There is not a mechanism to hold people accountable. And I think what further fans the flames is that Milwaukee is so segregated [Editors Note: A history of Milwaukee’s segregation].
You literally know that on the north side it’s all the black people, the south side is Latinos, westside is a little bit more mixed, and the eastside is like white folks. And so you see the dividing line in the community. And you see the street and you say, ‘Okay anything north of that is the hood. Anything south of that, ‘Okay. That was a place that was gentrified. And that is now hippy white people.’
I was telling somebody the other day it really is the tale of three or four different cities depending on what side of town you’re in. As in you see the lack of resources in a certain area. Predominantly the north side and the south side where there are Black and Latinos. But on the east side you have things like the Milwaukee Art Museum, downtown, you have nice coffee shops.
And we’re not investing in some of those other places and then get surprised when it’s things like Saturday night and a gas station was set on fire.
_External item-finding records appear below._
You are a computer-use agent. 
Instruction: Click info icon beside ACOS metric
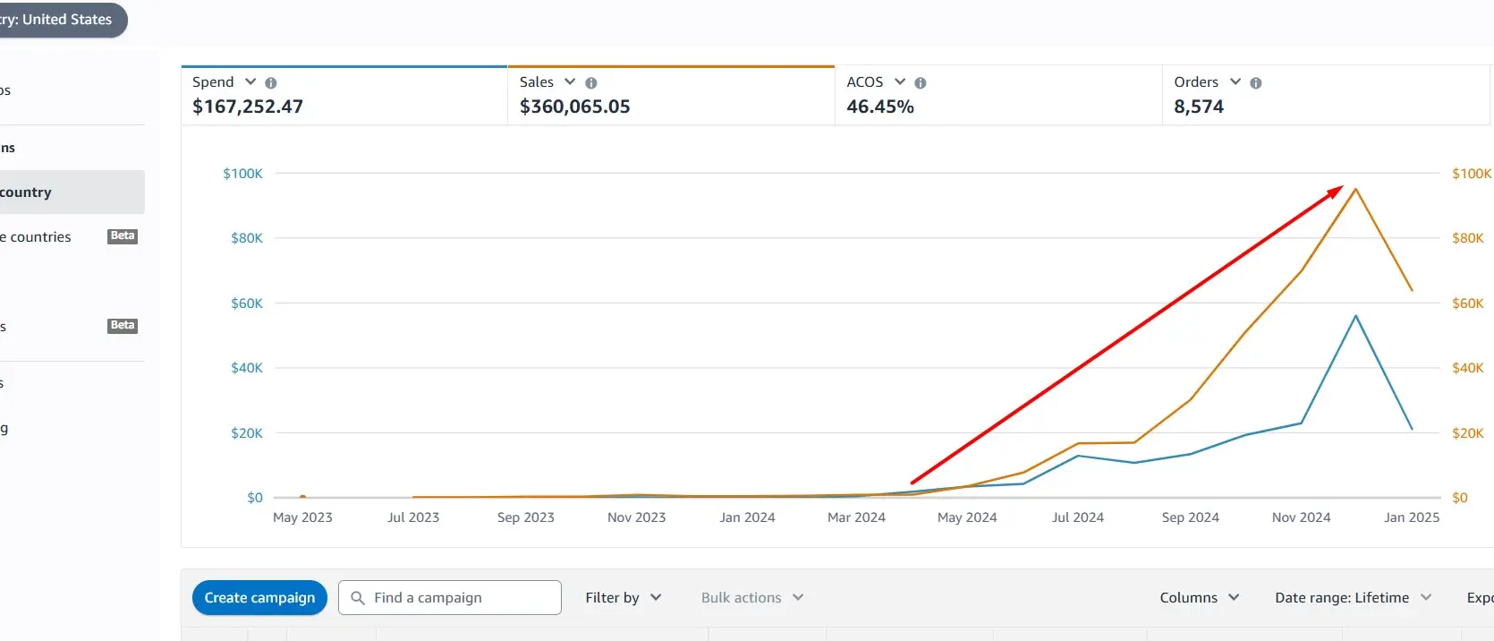[921, 82]
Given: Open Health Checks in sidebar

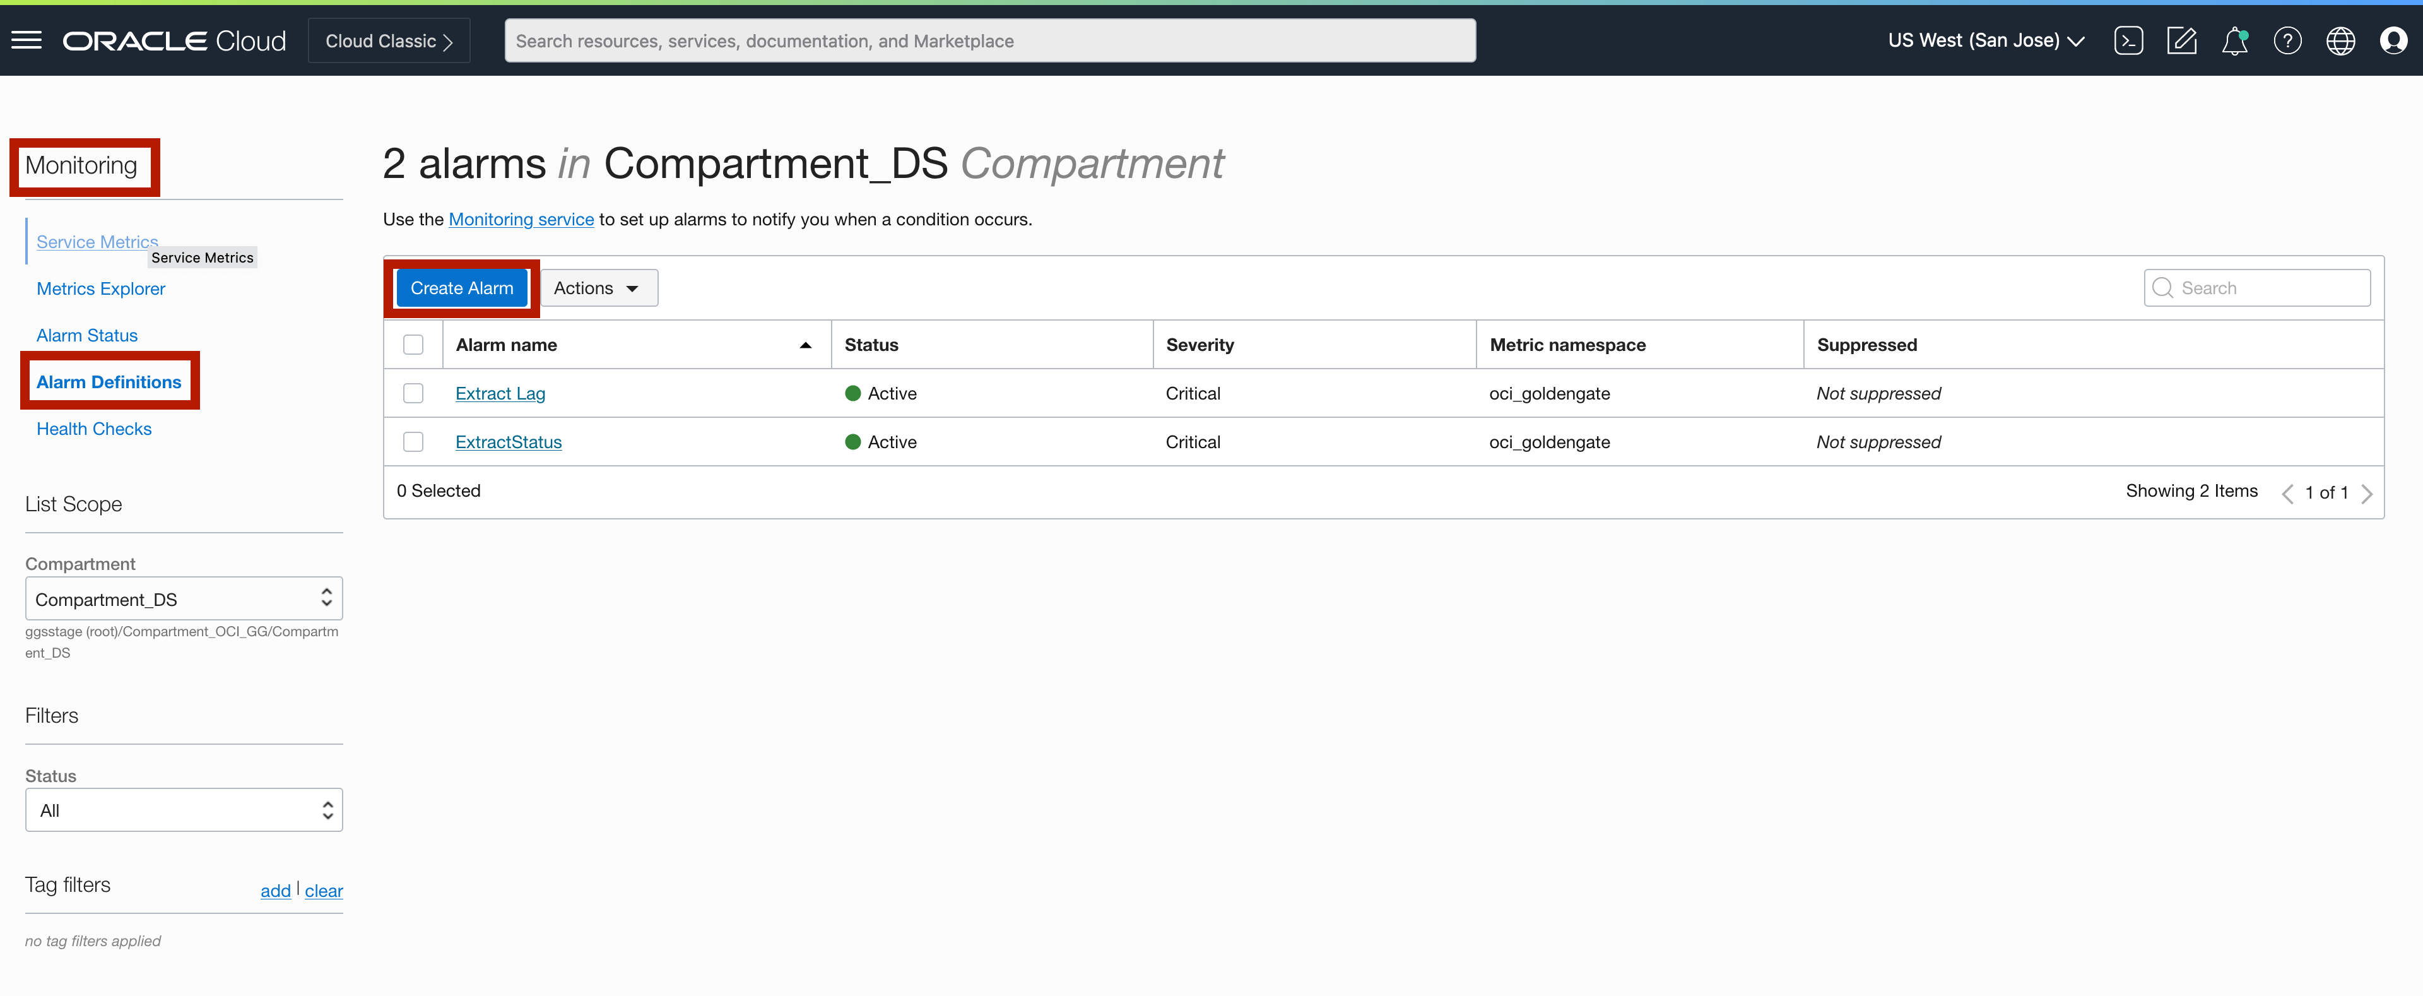Looking at the screenshot, I should coord(94,429).
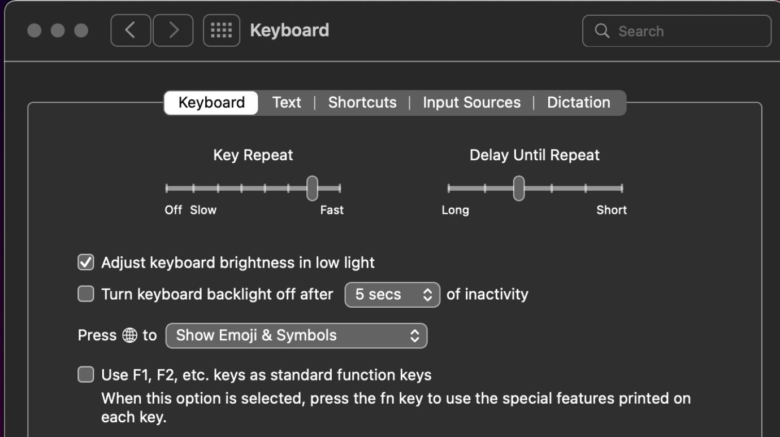Disable Adjust keyboard brightness in low light
The image size is (780, 437).
(x=86, y=263)
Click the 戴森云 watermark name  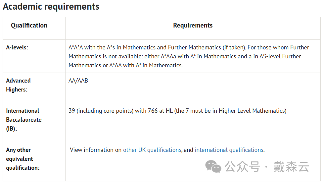291,167
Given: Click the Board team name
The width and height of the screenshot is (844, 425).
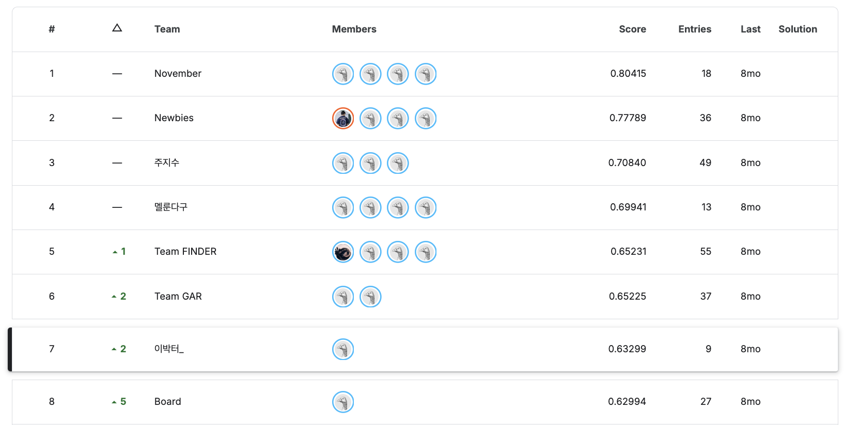Looking at the screenshot, I should (168, 402).
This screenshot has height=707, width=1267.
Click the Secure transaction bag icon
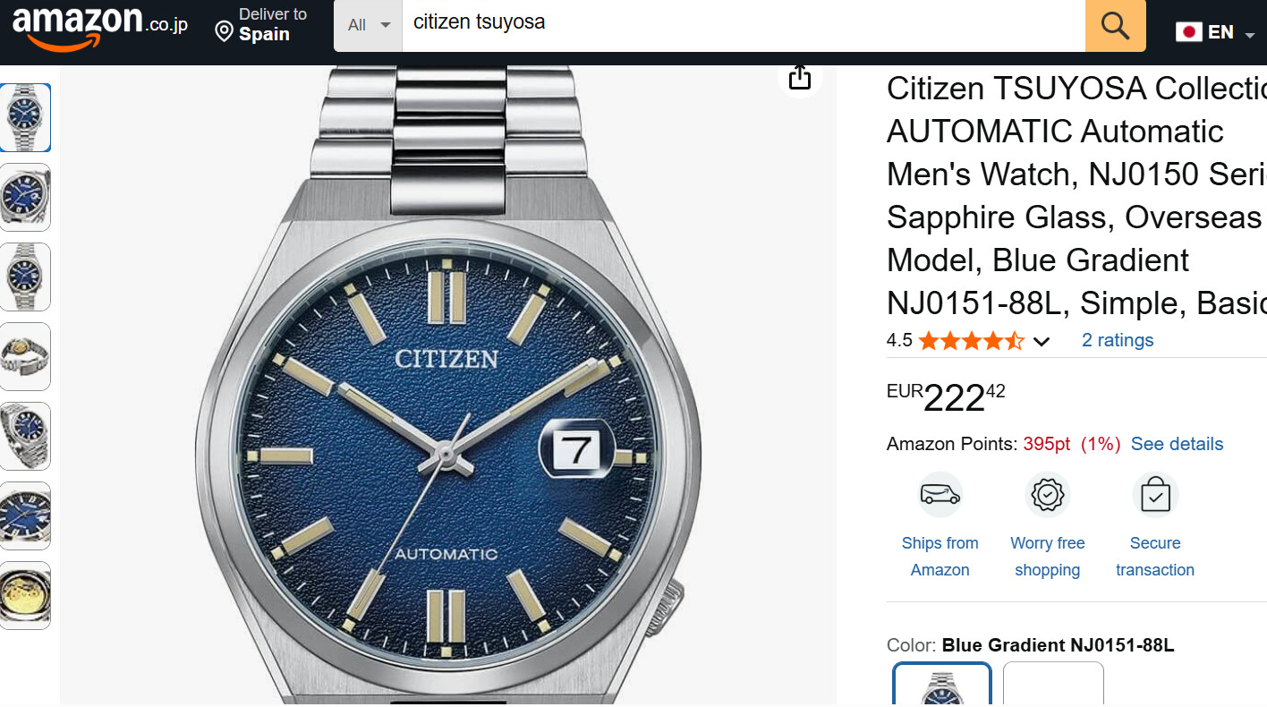pos(1154,495)
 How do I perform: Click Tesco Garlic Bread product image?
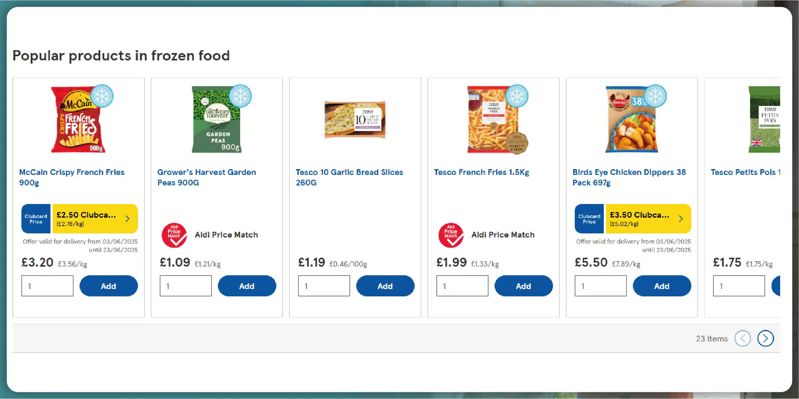pyautogui.click(x=355, y=120)
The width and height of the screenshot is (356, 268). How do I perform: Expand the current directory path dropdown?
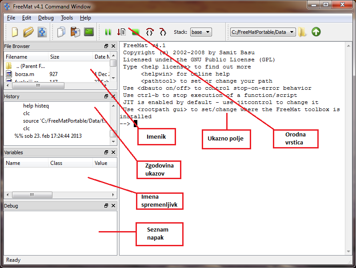tap(292, 32)
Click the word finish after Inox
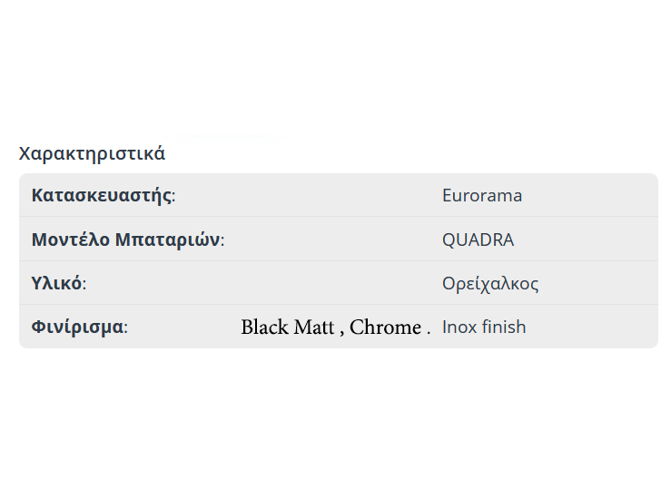Viewport: 671px width, 489px height. click(505, 328)
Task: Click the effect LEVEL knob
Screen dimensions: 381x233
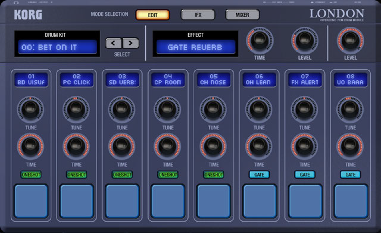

We get surprised when things like that happen but they haven’t been given the same amount of opportunity and resources.
Outlook on the future of American politics…
I’m incredibly fearful, yet incredibly hopeful. I try to be optimistic like well there is no place lower to go, there’s only up. But it’s scary because I don’t know how far down we have to go in order to have the upswing.
I think there is a generational divide. You have the people that protested in the 60s and the civil rights movement. They’ve seen a change. They’ve seen things get better. Whereas my generation we haven’t seen a change. We’re living in the now and so I’m hopeful that we continue to put pressure on whoever is elected and continue to build community and to build power and be recognized.*
Angela Lang is the executive director of BLOC, a Milwaukee-based organization working to improve the quality of life of black residents.